Here is the soldering work desk: in addition to the board and components, we use a soldering iron, solder, copper ribbons and a sponge (to clean the tip of the iron). We also have a copper braid (not shown) that allows us to remove sodder from the board (in case of mistakes)
Before we touch the circuit, the soldering iron tip needs to be hot, clean and shiny, and then we also add a little bit of solder on the tip. The tip is very hot and should be used cautiously! It can ruin components if th tip gets too close to them. To add a component, I learned the following procedure:
- Place a very small blob of sodder on a pad where one of the ends of the component will be placed. In order to do this, place the tip of the solder on the copper, and push the sodder onto the point of contact: it melts almost instantaneously.
- Place the component in the wanted position. It will not be flat due to the bump from the solder.
- Holding the component with the tweezers, melt the blob of solder. Remove the tip of the iron when we are sure that the component is aligned with the board.
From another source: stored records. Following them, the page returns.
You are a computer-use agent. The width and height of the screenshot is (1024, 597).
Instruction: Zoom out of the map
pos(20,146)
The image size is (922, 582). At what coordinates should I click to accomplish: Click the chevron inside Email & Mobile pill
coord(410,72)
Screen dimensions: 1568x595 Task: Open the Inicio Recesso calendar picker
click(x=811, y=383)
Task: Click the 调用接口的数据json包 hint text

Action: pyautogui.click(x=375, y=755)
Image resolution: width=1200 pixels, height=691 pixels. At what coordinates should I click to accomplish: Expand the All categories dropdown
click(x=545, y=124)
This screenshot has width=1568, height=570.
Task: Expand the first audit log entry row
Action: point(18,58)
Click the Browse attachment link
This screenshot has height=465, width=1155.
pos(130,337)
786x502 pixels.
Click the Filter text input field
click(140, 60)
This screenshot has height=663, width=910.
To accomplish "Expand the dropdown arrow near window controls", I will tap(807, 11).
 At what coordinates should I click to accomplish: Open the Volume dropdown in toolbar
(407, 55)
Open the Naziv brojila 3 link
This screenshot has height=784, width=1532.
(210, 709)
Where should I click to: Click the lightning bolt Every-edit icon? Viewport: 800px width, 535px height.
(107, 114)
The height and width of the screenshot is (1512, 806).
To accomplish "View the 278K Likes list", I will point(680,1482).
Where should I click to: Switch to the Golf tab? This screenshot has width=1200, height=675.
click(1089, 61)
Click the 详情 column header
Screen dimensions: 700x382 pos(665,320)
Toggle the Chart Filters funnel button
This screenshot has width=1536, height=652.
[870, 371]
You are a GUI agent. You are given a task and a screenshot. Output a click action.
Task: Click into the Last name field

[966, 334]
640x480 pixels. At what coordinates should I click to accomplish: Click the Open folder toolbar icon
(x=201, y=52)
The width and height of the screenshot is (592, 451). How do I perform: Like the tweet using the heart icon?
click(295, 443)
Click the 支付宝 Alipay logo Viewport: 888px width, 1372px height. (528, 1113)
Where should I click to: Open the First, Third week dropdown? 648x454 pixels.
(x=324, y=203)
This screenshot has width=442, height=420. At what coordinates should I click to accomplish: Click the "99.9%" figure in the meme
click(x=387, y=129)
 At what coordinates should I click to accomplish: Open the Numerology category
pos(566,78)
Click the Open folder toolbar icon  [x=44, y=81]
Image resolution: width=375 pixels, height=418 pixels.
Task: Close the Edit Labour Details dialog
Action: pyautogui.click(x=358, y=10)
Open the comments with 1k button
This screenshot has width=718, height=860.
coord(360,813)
- Solder the other ends of the component: place the tip of the iron on the copper right by the component and push a little bit of sodder onto that point of contact. This should result in smooth shiny solder connections.
- Apply the previous step to the component end that was first soldered with the initial blob, to make all connections uniform.
Here is my board after I added my first component:
If something went wrong, undoing mistakes is possible! The copper braid can be used to remove solder. We simply lay the braid on top of the unwanted blob and place the iron flat against the braid. The solder should melt and be absorbed by the braid. But this will not remove enough solder to be able to pull a component off the board entirely. This fact can actuall be used to make small connections (feet of the microcontroller for example): simply put excessive amounts of solder across all the connection points them remove this excess: the solder left will be at the connection points. If however we actually want to remove a component from the board, we use a heat gun pointed at the component held in the air with tweezers: eventually gravity will pull the rest of the board off, and it will fall, leaving us with the unsodered component.
Here is the finished board:
We finish the project by programming our circuit with an existing FabISP programmer. We hook the two up making sure that the the prongs of each header are connected to the corresponding twin it has on the other board. We run the relevant terminal instructions, which make our circuit a programmer itself!
As a sanity check we verify that the computer recognizes our circuit (now disconnected from the other programmer) is recognized as a FabISP programmer in its own right by the computer. Finally we end by unsoldering the two jumpers on our ciruit, thus ensuring that our circuit cannot be reprogrammed.
The files for this week were from the course website.